*演習課題:* 以下のレコードを一つ残らず、一字一句変えずにそのまま再掲してください。
#### 課題用データ
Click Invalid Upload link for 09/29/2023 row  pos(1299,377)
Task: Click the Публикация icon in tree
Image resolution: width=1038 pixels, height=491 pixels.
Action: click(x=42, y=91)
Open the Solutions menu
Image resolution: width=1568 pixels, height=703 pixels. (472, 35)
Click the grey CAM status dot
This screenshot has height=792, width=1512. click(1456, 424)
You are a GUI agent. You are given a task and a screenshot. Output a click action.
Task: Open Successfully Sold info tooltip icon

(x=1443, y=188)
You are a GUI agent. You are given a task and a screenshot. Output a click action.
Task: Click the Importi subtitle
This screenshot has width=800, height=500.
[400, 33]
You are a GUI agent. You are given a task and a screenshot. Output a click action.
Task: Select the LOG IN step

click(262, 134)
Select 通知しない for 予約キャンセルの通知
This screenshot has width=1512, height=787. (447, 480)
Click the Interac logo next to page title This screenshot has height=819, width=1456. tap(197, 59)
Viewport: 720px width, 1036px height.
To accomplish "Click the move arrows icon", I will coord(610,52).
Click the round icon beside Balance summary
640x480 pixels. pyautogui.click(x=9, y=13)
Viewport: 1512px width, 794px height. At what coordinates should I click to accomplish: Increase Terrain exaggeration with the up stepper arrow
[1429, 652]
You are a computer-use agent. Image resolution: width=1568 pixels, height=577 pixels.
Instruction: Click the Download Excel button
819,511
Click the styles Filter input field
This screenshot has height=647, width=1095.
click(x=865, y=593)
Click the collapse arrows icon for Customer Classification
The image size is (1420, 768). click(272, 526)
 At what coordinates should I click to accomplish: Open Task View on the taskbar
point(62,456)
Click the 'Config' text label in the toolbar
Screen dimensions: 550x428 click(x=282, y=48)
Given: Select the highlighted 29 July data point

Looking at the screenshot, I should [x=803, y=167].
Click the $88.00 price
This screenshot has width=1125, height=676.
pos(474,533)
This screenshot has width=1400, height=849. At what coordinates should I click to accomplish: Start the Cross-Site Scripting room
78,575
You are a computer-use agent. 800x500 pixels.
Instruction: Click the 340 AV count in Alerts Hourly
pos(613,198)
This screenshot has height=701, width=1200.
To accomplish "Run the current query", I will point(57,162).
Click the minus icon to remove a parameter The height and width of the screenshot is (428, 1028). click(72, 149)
########
*解答例:*
Click Invalid Upload link for 09/29/2023 row  pos(1299,377)
Task: Click the Публикация icon in tree
Image resolution: width=1038 pixels, height=491 pixels.
Action: click(x=42, y=91)
Open the Solutions menu
Image resolution: width=1568 pixels, height=703 pixels. (472, 35)
Click the grey CAM status dot
This screenshot has height=792, width=1512. click(1456, 424)
You are a GUI agent. You are given a task and a screenshot. Output a click action.
Task: Open Successfully Sold info tooltip icon

(x=1443, y=188)
You are a GUI agent. You are given a task and a screenshot. Output a click action.
Task: Click the Importi subtitle
This screenshot has width=800, height=500.
[400, 33]
You are a GUI agent. You are given a task and a screenshot. Output a click action.
Task: Select the LOG IN step

click(262, 134)
Select 通知しない for 予約キャンセルの通知
This screenshot has width=1512, height=787. (447, 480)
Click the Interac logo next to page title This screenshot has height=819, width=1456. tap(197, 59)
Viewport: 720px width, 1036px height.
To accomplish "Click the move arrows icon", I will coord(610,52).
Click the round icon beside Balance summary
640x480 pixels. pyautogui.click(x=9, y=13)
Viewport: 1512px width, 794px height. At what coordinates should I click to accomplish: Increase Terrain exaggeration with the up stepper arrow
[1429, 652]
You are a computer-use agent. Image resolution: width=1568 pixels, height=577 pixels.
Instruction: Click the Download Excel button
819,511
Click the styles Filter input field
This screenshot has height=647, width=1095.
click(x=865, y=593)
Click the collapse arrows icon for Customer Classification
The image size is (1420, 768). click(272, 526)
 At what coordinates should I click to accomplish: Open Task View on the taskbar
point(62,456)
Click the 'Config' text label in the toolbar
Screen dimensions: 550x428 click(x=282, y=48)
Given: Select the highlighted 29 July data point

Looking at the screenshot, I should [x=803, y=167].
Click the $88.00 price
This screenshot has width=1125, height=676.
pos(474,533)
This screenshot has width=1400, height=849. At what coordinates should I click to accomplish: Start the Cross-Site Scripting room
78,575
You are a computer-use agent. 800x500 pixels.
Instruction: Click the 340 AV count in Alerts Hourly
pos(613,198)
This screenshot has height=701, width=1200.
To accomplish "Run the current query", I will point(57,162).
Click the minus icon to remove a parameter The height and width of the screenshot is (428, 1028). click(72, 149)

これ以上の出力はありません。